Let
- $T>0$
- $d\in\mathbb N$
- $(\Omega,\mathcal A,\operatorname P)$ be a probability space
- $X:\Omega\times[0,T]\to\mathbb R^d$ be a continuous stochastic process on $(\Omega,\mathcal A,\operatorname P)$ and $$\tilde X:\Omega\to C^0([0,T],\mathbb R^d)\;,\;\;\;\omega\mapsto X(\omega,\;\cdot\;)$$
We can Show that $\tilde X$ is a random variable on $(\Omega,\mathcal A,\operatorname P)$, i.e. $\tilde X$ is measurable with respect to $\mathcal A$-$\mathcal B(C^0([0,T],\mathbb R^d))$. Moreover, the distribution $\operatorname P_{\tilde X}$ of $\tilde X$ is called distribution of $X$.

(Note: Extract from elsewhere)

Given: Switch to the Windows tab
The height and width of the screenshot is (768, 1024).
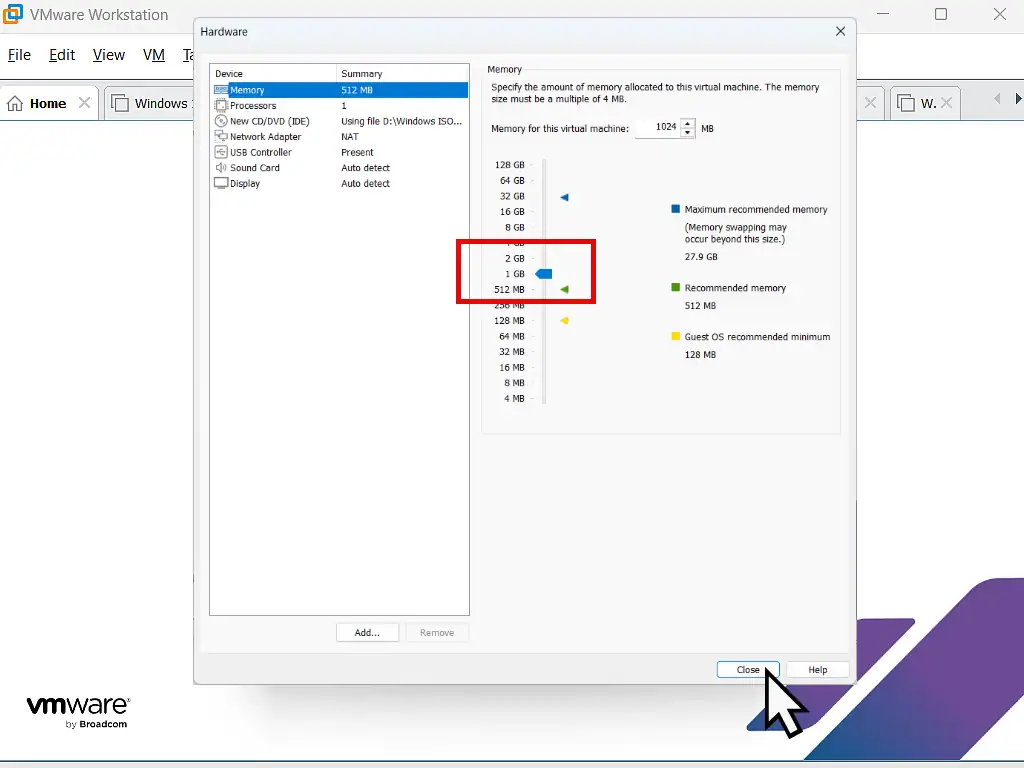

Now, let $$Y:C^0([0,T],\mathbb R^d)\times[0,T]\to\mathbb R^d\;,\;\;\;(\omega,t)\mapsto\omega(t)\;.\tag 1$$
If we could show that $Y$ is a stochastic process on $\left(C^0([0,T],\mathbb R^d),\mathcal B(C^0([0,T],\mathbb R^d)),\operatorname P_{\tilde X}\right)$, then it would make sense to call $Y$ canonical realization of $X$.
All we need to show is that $Y_t$ is measurable with respect to $\mathcal B(C^0([0,T],\mathbb R^d))$-$\mathcal B(\mathbb R^d)$, for all $t\in[0,T]$, isn't it?

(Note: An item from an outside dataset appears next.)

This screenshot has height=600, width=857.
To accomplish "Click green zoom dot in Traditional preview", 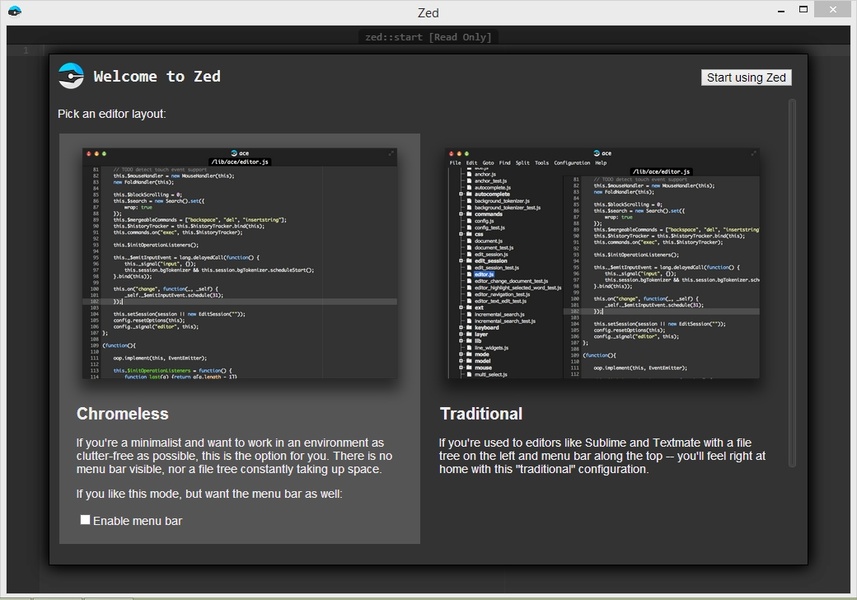I will pos(468,153).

However, in a book that I'm reading, the author writes that $Y$ is a stochastic process on $\left(C^0([0,T],\mathbb R^d),\mathcal B(C^0([0,T],\mathbb R^d)),\operatorname P_{\tilde X}\right)$, cause $(1)$ is (jointly) continuous and hence $Y$ is measurable with respect to $\mathcal B(C^0([0,T],\mathbb R^d))\otimes\mathcal B([0,T])$-$\mathcal B(\mathbb R^d)$.

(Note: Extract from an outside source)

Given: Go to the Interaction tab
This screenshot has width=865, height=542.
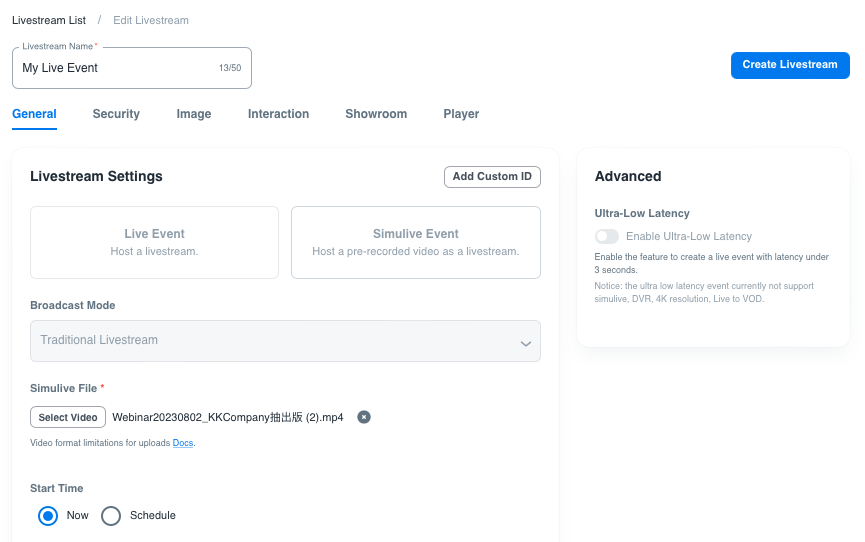Looking at the screenshot, I should pyautogui.click(x=278, y=114).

The former measurability is often called product measurability. I don't see why we need it here. A stochastic process doesn't need to be product measurable. Moreover, I don't think that the stated argumentation is correct. As far as I know, the only sufficient condition of this kind is that if $Y$ is a stochastic process (i.e. each $Y_t$ is measurable) with one-side continuous paths, then $Y$ is product measurable.
Is there anything I'm missing?
You don't need it, but it does imply that $Y$ is a stochastic process. As you note the map $Y$ is continuous (from one metric space to another) and so Borel measurable. $Y$ is therefore product measurable (this is the bonus provided by this kind of argument; notice that the Borel $\sigma$-algebra on $C^0([0,T])\times[0,T]$ coincides with the product $\sigma$-algebra because $C^0([0,T])$ and $[0,T]$ are separable metric spaces); by Fubini, the "section" $\omega\mapsto Y_t(\omega)$ is measurable for each $t\in[0,1]$. This latter measurability just says that each $Y_t$ is a random variable.